With regard to the length measures, a distinction must be made between 3 different periods:

  1. the Berlin measure between 1713 and 1773.
  2. the Rhineland or also so-called Brandenburg measure between 1773 and 1816.
  3. the Prussian measure after 1816.

WP: Alte Maße und Gewichte (Preußen)

1 Preußischer (Rheinländischer Fuß) = 0,313853497 m
1 Preußischer Zoll (1/12 Fuß) = 0,0261545 m (University Dresden, Architecture, Old units of length, PDF)

The first would give an incredible height, and not dezimal but duodezimal was more often in use. So the numbers for the latter would be

~ 1,6213 m

The minimum height requirement in his army (except for artillery) was exactly 5 feet.


When Frederick was fourteen he was appointed Major of the Potsdam Grenadiers, in other words the giants, and spent part of his time at Potsdam. A very small major he must have seemed; as a grown-up man he measured five feet seven; he was a particularly thin and peaky boy whose face seemed to contain only two enormous blue eyes… — Nancy Mitford: "Frederick the Great", Hamish Hamilton: London, 1970.

With that number we arrive with a Prussian definition at 1,75 m;
we arrive with modern definition of length at 1,7 m.

No German language source I found corroborated this measurement of 5'7", Mitofrd doesn't give a source, and I strongly suspect some kind of conversion error in Mitford's biography.

In contrast, a nicely sourced reference gives the following:

Frederick the Great was in fact, according to his contemporaries, "somewhat below medium height", just five feet two inches, a maximum of five feet five inches, i.e. about 1.64 metres long. He was considered "petit" by his contemporaries even in the 18th century, when people were not as long on average as they are today.
— Wilhelm Bringmann: "Friedrich der Große. Ein Porträt", Herbert Utz Verlag: München, 2006. (Interestingly, also quoting Mitford, with 1.64 m, plus another source 'Vehse'. Alas, the snippet available now doesn't include the complete bibliography: PDF)

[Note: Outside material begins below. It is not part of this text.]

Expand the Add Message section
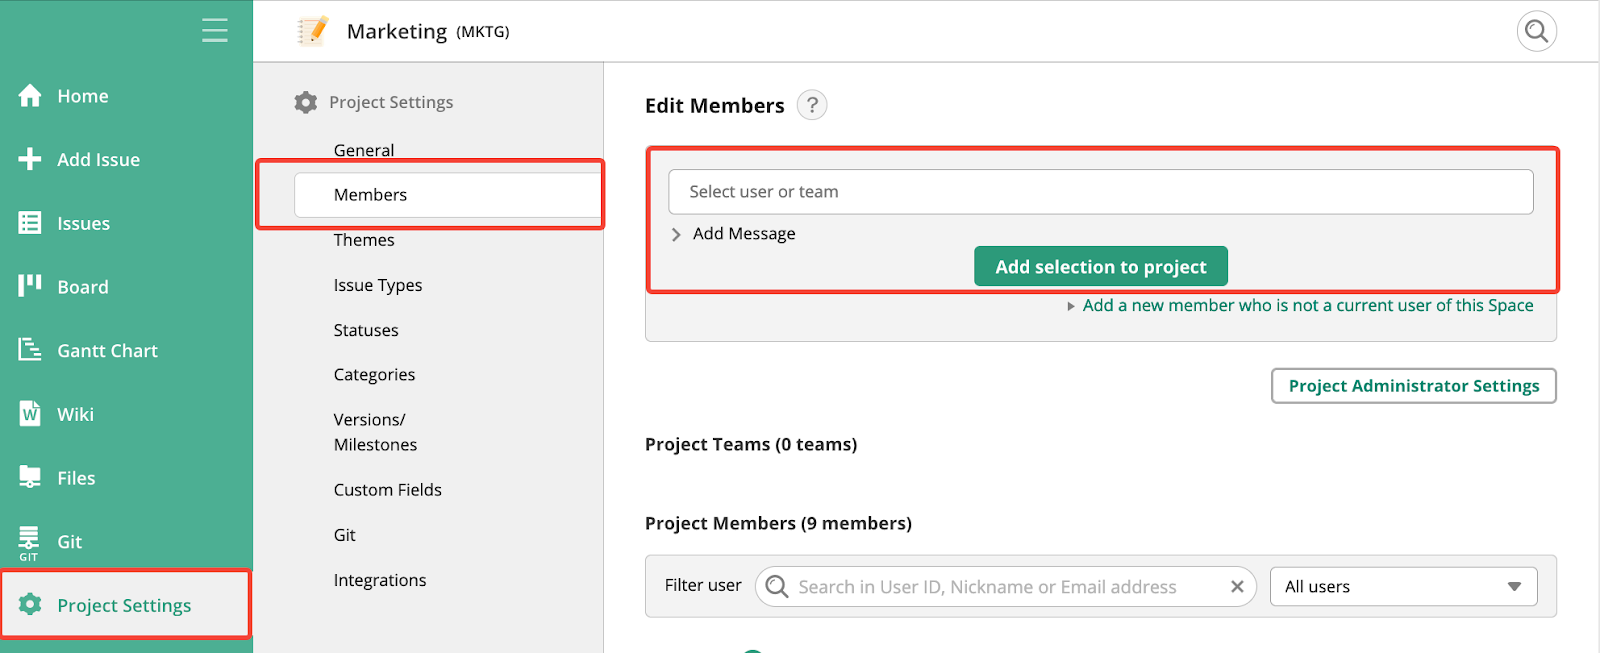(x=677, y=234)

Example for a source quote in French and German attesting his petit physique:

enter image description here

Which gives us actually two different numbers for heights, one with suspicous exactness relating to when he was 19: 5 feet 2 inches and 3 lines. The other then contrasts this seemingly over-exact number without an actual source for it to the same measurements in feet and inch that is reported for Napoleon. But the latter height description for Frederick is then 5'5" (no lines) alleged by his last servant, shortly before his death:

enter image description here

What then follows is a description delivered by a French diplomat.

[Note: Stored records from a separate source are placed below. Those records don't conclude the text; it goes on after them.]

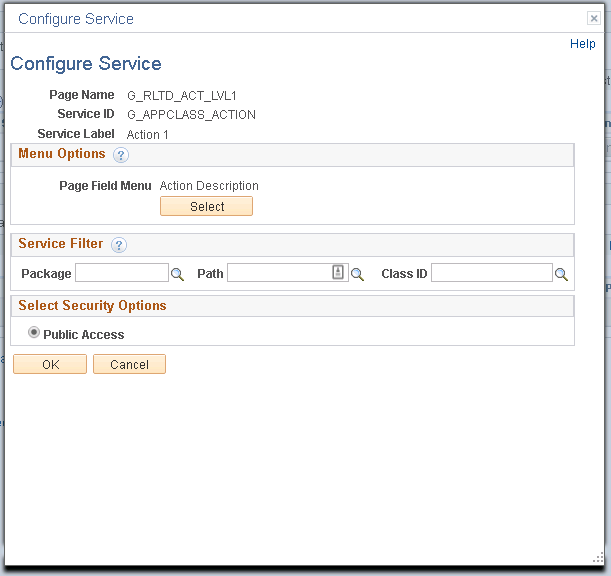Image resolution: width=611 pixels, height=576 pixels.
Task: Confirm the dialog with OK
Action: click(50, 365)
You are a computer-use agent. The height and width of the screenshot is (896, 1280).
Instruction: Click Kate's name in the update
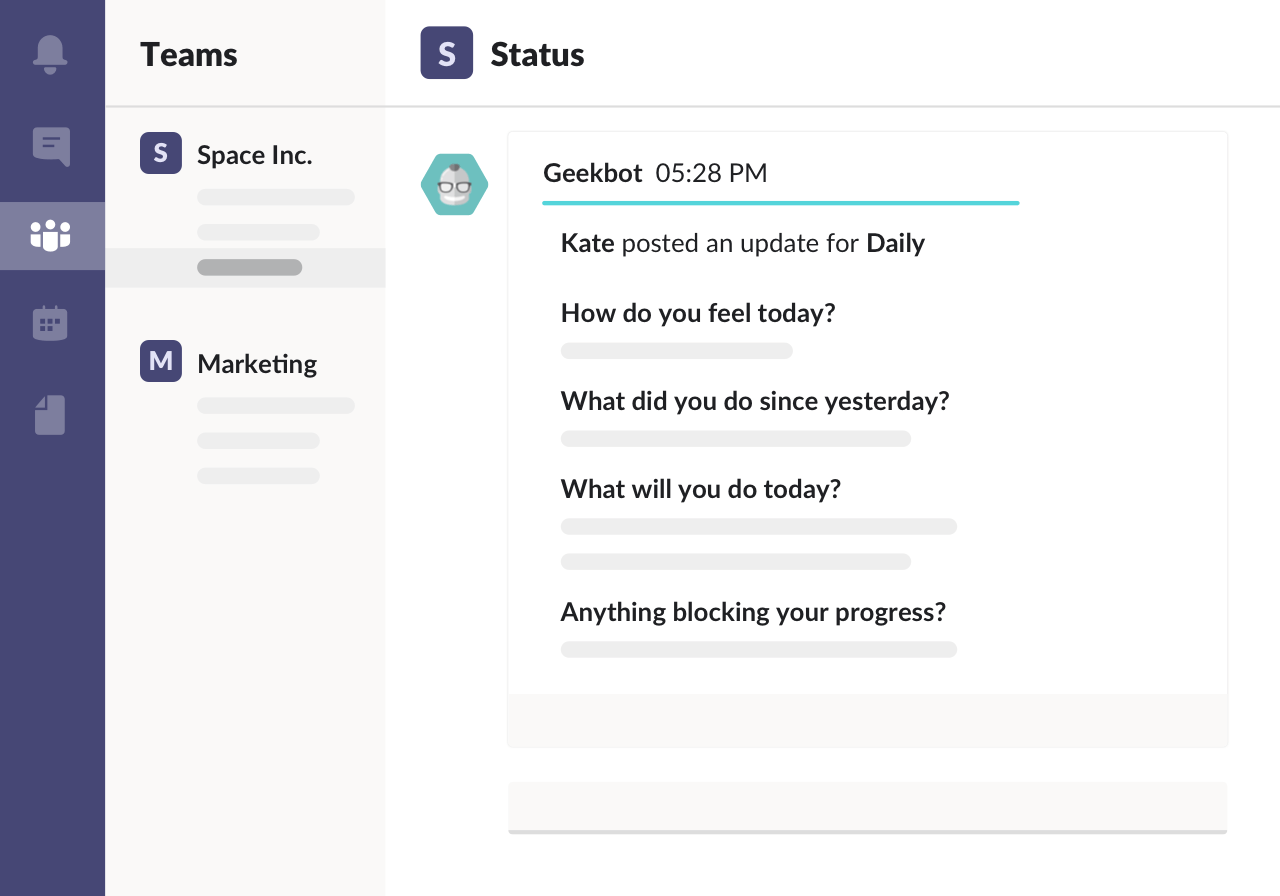point(587,243)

— Johann David Erdmann Preuss: "Friedrich der Grosse: Eine Lebensgeschichte", Band 1, p20, p 420. (Albeit the latter, lets call it 'rare' measurement, this author already acknowledges the servant source as "imprecise" with "5 feet 5 inch".
Note also the picture included here of Frederick's death mask. And keep in mind that the description of his nose in this written source from 1832 indicates that a certain hagiographic embellishment is certain in that source that also fails to specify which 'foot' it uses, and simply glosses over its own French source material being in conflict with itself, the French calling out a 'petit' man, while his biographer describes him 'of average height'. In any case, it is rather unlikely that the king continued to grow that much above his father after being a known smallish boy and later in old age walking standing rather bowed down. (Cf: — Bernd Krysmanski: "Nur Hogarth zeigt den Alten Fritz wahrheitsgemäß mit krummem „Zinken“. Die uns vertrauten Bilder von Pesne bis Menzel tun dies nicht", in: Effinger et al. (eds.): Von analogen und digitalen Zugängen zur Kunst – Festschrift für Hubertus Kohle zum 60. Geburtstag, Heidelberg: arthistoricum.net, Advance online publication, 07.06.2019, https://doi.org/10.11588/arthistoricum.493.c6566)

Upvote:3

At the age of 19, Friedrich the Great was

  • 5' 2" 3/12 (Prussian (Duo) Feet) = 1.6281150157 (legal) meters

accourding to literature published in 1832.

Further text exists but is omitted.